Kansas City, Missouri

Overheard by: PJ

Analyst: I can give you the numbers in those divisions, but you can’t go public with it.
Marketing manager: I’m not going to go public with it, just present it at a meeting.
Analyst: Who’s going to be at the meeting?
Marketing manager: It’s a stakeholder meeting. So, whoever wants to, you know. It’s open to the public.

16340 North Scottsdale Road
Scottsdale, Arizona

Peon: Oh my god! Who made the coffee?
Secretary: I did. What's wrong with it?
Peon: This stuff is like liquid crack!
Secretary: You're such a sissy. You added half a cup of blueberry creamer!
Peon: Seriously, I think I'm having chest pains. Call 911!

Bangor, Michigan

Overheard by: Love my coffee

Admin: One of our districts is having trouble modifying a document from our website.
Graphic Designer: It can’t be modified. It’s a PDF.
Admin: Right. So I was wondering if you would turn off the PDF so they can make their changes.
Graphic Designer: …Um, no.

2100 I-70 Drive SW
Columbia, Missouri

Legislative aide: I just wouldn’t want to be in the middle of a threesome. You have to keep going in and out, in and out…

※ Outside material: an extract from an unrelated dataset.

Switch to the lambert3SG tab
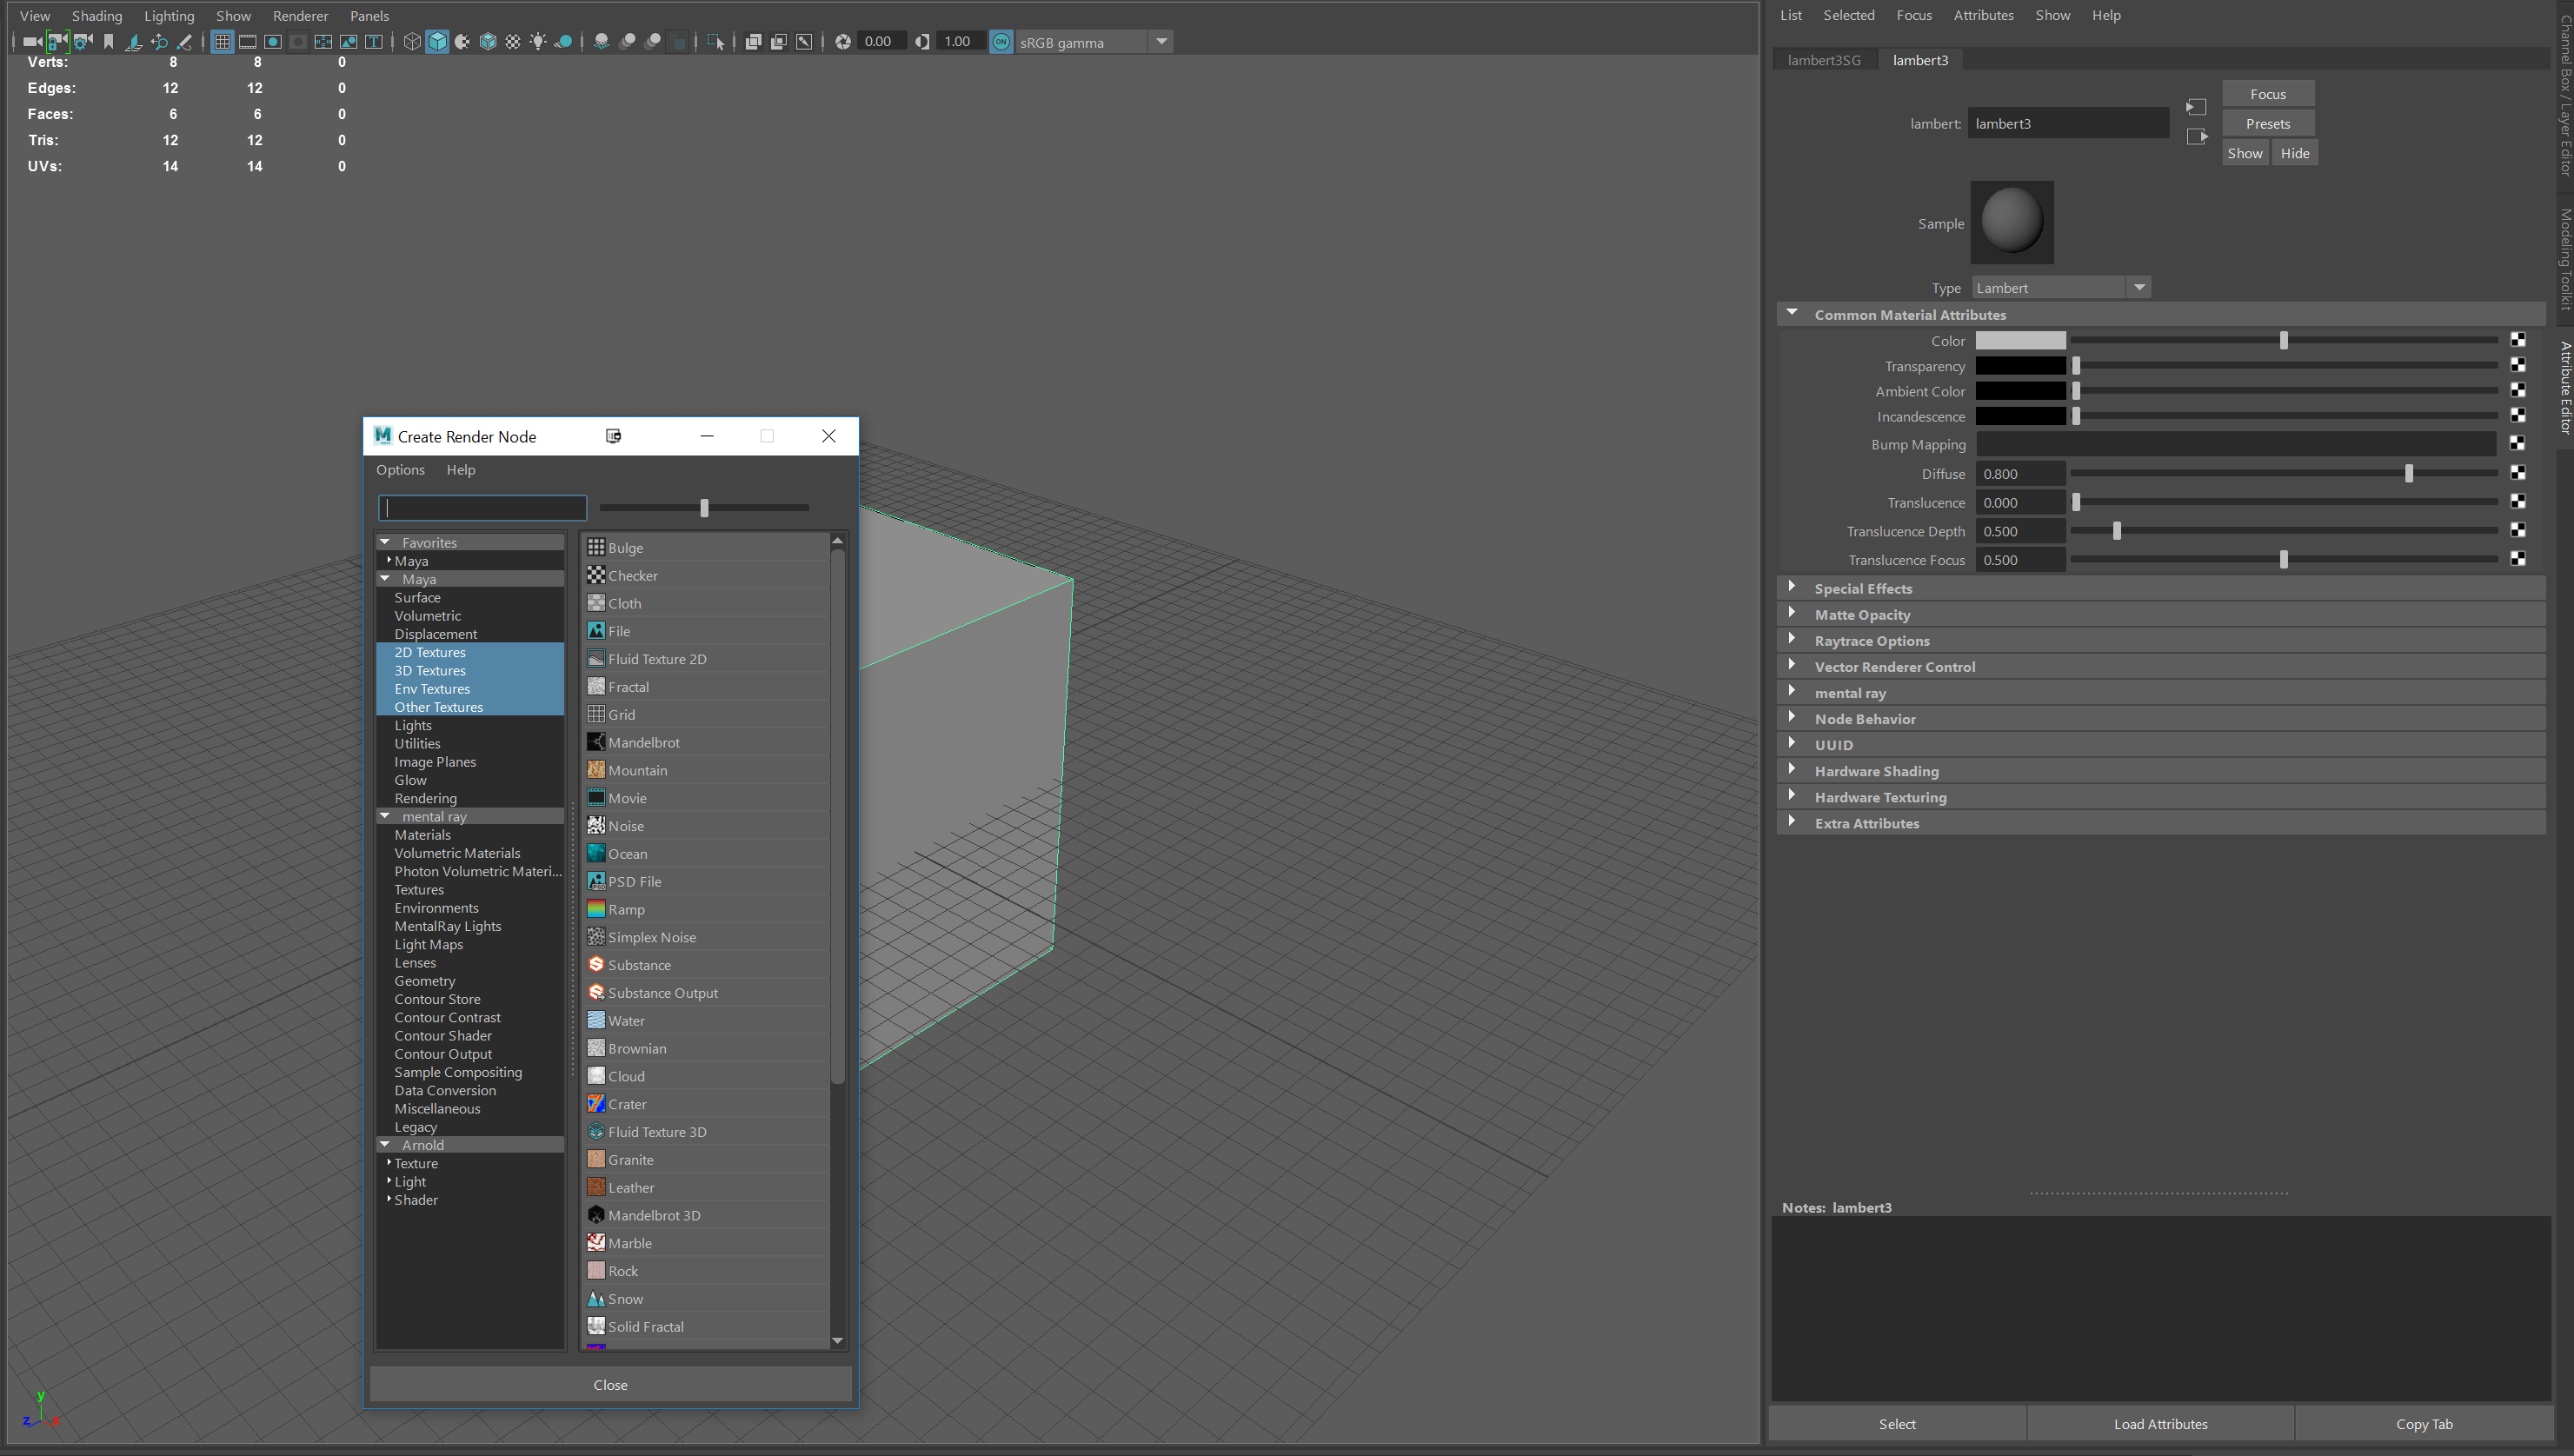The width and height of the screenshot is (2574, 1456). 1823,60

House of Representatives Seat Selection, Michigan State Capitol
Lansing, Michigan

Older gent doing crossword: What's a five letter word for “Stem with a bow?”
Secretary: That's “Stern with a bow”.
Older gent: So it's not “stem”? That doesn't make sense. I'm putting in “Oleo”.

State Office
Tampa, Florida

Overheard by: Sandy Paws

Secretary to coworker: Do you need me to hole punch this copy to scan for the website?